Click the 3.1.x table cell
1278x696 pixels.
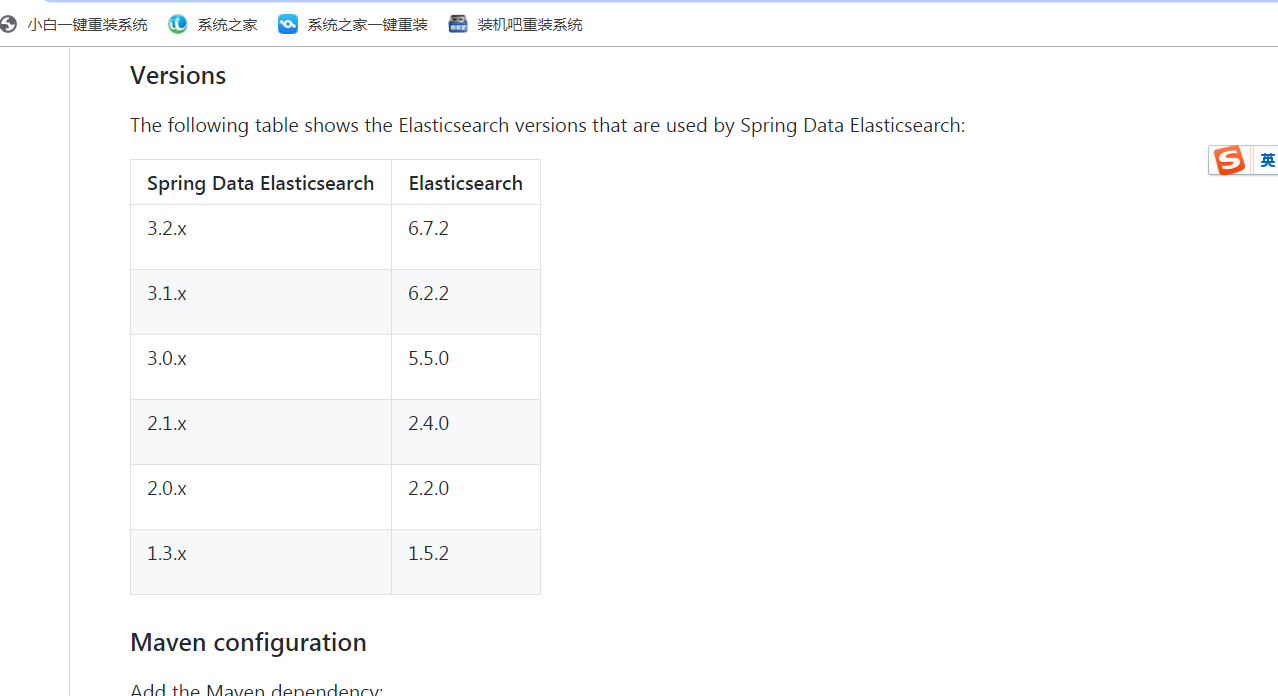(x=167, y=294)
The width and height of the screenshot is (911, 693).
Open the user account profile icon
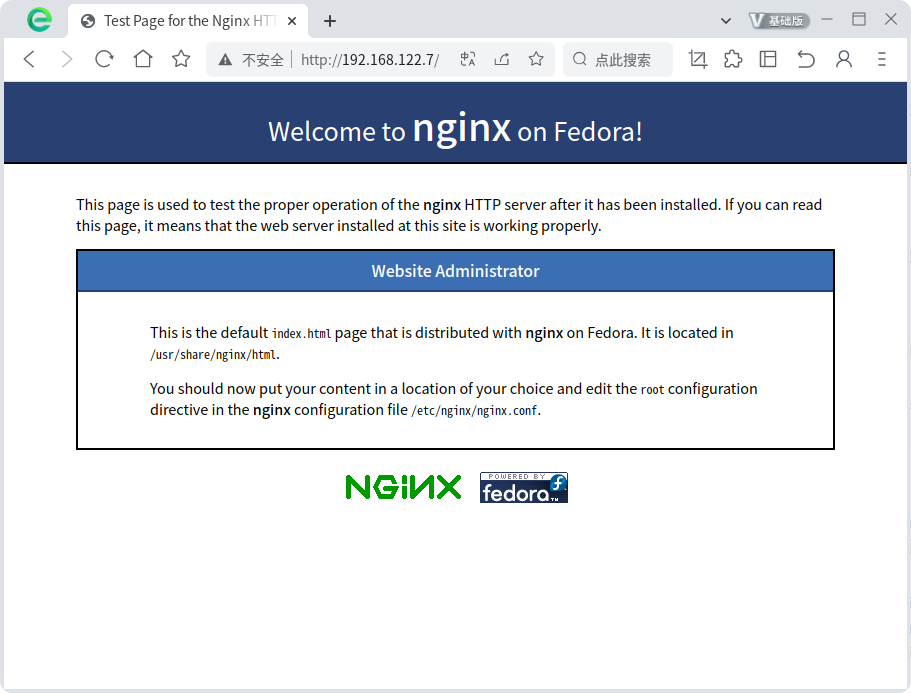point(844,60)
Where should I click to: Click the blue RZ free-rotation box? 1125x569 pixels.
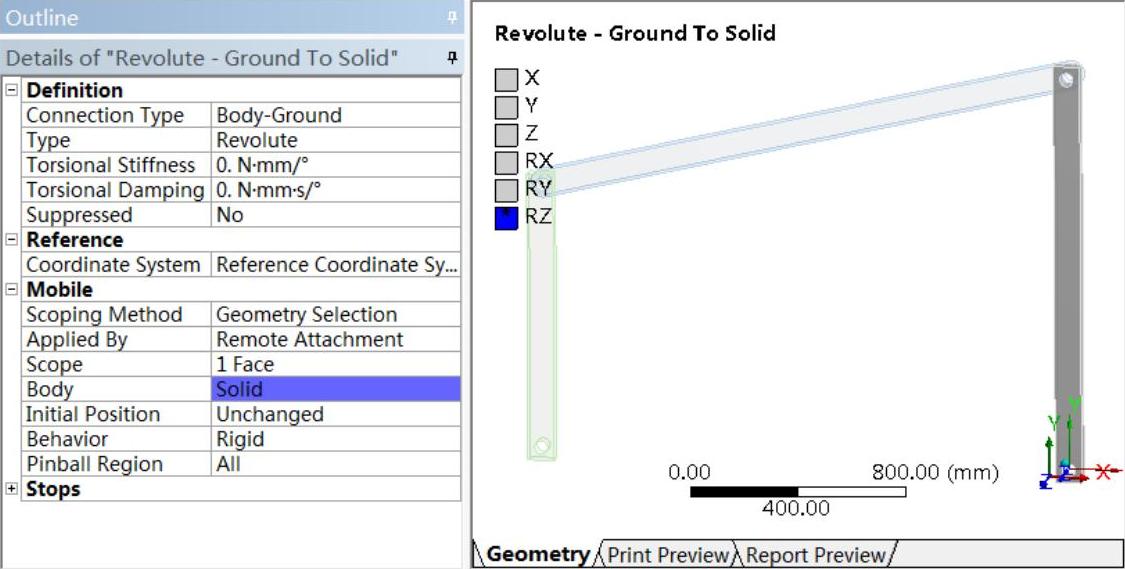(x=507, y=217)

=====

Quote the material exactly. Pictures stay out.

Click the 3.1.x table cell
1278x696 pixels.
(x=167, y=294)
The width and height of the screenshot is (911, 693).
Open the user account profile icon
point(844,60)
Where should I click to: Click the blue RZ free-rotation box? 1125x569 pixels.
(x=507, y=217)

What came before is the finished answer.